* _Exercise brief_
Would you print the records below without changing anything?

==========

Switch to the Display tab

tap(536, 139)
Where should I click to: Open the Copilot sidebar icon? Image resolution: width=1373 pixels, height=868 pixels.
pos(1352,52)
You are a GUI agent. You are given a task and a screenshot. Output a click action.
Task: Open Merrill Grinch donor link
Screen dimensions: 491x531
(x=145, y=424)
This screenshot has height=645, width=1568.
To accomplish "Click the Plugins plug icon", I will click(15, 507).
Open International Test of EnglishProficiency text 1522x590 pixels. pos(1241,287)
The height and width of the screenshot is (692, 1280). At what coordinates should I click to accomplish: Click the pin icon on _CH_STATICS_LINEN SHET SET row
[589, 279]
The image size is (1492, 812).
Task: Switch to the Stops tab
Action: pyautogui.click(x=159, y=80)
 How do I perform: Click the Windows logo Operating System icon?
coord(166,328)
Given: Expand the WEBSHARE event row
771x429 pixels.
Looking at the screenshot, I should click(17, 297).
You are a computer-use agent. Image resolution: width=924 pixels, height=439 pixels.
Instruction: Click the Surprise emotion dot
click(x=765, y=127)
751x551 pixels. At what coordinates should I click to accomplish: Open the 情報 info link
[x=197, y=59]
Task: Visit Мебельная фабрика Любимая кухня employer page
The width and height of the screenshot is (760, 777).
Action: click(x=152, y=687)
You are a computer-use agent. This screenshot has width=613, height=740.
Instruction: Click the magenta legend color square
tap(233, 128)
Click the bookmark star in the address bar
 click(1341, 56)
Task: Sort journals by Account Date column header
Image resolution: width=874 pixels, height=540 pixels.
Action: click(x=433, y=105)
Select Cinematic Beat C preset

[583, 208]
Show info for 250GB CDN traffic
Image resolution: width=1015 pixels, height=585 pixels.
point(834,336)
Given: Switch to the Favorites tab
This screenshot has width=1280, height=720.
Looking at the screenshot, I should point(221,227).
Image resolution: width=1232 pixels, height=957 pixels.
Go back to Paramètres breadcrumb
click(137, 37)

==========

* _Result_
Switch to the Display tab

tap(536, 139)
Where should I click to: Open the Copilot sidebar icon? Image resolution: width=1373 pixels, height=868 pixels.
pos(1352,52)
You are a GUI agent. You are given a task and a screenshot. Output a click action.
Task: Open Merrill Grinch donor link
Screen dimensions: 491x531
(x=145, y=424)
This screenshot has height=645, width=1568.
To accomplish "Click the Plugins plug icon", I will click(15, 507).
Open International Test of EnglishProficiency text 1522x590 pixels. pos(1241,287)
The height and width of the screenshot is (692, 1280). At what coordinates should I click to accomplish: Click the pin icon on _CH_STATICS_LINEN SHET SET row
[589, 279]
The image size is (1492, 812).
Task: Switch to the Stops tab
Action: pyautogui.click(x=159, y=80)
 How do I perform: Click the Windows logo Operating System icon?
coord(166,328)
Given: Expand the WEBSHARE event row
771x429 pixels.
Looking at the screenshot, I should click(17, 297).
You are a computer-use agent. Image resolution: width=924 pixels, height=439 pixels.
Instruction: Click the Surprise emotion dot
click(x=765, y=127)
751x551 pixels. At what coordinates should I click to accomplish: Open the 情報 info link
[x=197, y=59]
Task: Visit Мебельная фабрика Любимая кухня employer page
The width and height of the screenshot is (760, 777).
Action: click(x=152, y=687)
You are a computer-use agent. This screenshot has width=613, height=740.
Instruction: Click the magenta legend color square
tap(233, 128)
Click the bookmark star in the address bar
 click(1341, 56)
Task: Sort journals by Account Date column header
Image resolution: width=874 pixels, height=540 pixels.
Action: click(x=433, y=105)
Select Cinematic Beat C preset

[583, 208]
Show info for 250GB CDN traffic
Image resolution: width=1015 pixels, height=585 pixels.
point(834,336)
Given: Switch to the Favorites tab
This screenshot has width=1280, height=720.
Looking at the screenshot, I should point(221,227).
Image resolution: width=1232 pixels, height=957 pixels.
Go back to Paramètres breadcrumb
click(137, 37)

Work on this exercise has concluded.